▶ PROMPT:
All that should be output is the block of lines below from the line with "Image resolution: width=1031" to the line with "Expand the shareholder", both included, exactly as written.

····················

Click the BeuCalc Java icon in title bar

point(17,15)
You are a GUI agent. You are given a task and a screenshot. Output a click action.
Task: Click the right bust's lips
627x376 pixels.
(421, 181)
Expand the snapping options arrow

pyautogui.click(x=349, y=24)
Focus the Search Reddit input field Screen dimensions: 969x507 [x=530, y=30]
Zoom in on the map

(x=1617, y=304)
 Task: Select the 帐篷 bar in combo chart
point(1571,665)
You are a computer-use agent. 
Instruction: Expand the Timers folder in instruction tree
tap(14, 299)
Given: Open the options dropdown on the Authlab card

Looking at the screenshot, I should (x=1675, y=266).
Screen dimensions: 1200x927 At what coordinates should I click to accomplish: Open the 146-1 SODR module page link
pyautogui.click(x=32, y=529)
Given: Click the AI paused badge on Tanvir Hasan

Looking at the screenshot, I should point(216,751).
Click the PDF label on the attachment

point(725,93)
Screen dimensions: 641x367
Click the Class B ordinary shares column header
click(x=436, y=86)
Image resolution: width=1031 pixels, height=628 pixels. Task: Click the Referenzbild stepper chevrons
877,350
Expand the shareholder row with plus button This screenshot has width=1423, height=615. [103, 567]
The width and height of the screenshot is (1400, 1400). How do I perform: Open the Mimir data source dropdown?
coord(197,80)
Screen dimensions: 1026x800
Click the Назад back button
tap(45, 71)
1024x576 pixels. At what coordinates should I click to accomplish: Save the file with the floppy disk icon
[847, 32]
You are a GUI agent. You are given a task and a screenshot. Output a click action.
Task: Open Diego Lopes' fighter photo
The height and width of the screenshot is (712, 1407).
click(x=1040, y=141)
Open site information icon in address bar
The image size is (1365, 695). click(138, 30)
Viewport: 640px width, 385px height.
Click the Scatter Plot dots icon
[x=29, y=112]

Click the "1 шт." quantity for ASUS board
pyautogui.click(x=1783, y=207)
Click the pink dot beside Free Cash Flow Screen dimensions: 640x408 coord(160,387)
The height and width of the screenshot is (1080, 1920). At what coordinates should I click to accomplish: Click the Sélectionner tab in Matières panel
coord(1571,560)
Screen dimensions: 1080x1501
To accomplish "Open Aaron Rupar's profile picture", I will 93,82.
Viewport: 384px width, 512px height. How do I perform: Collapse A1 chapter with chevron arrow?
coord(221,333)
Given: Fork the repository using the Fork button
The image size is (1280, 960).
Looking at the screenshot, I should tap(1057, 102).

····················

▶ PROBLEM SOLUTION:
Image resolution: width=1031 pixels, height=628 pixels. Task: Click the Referenzbild stepper chevrons
877,350
Expand the shareholder row with plus button This screenshot has width=1423, height=615. [103, 567]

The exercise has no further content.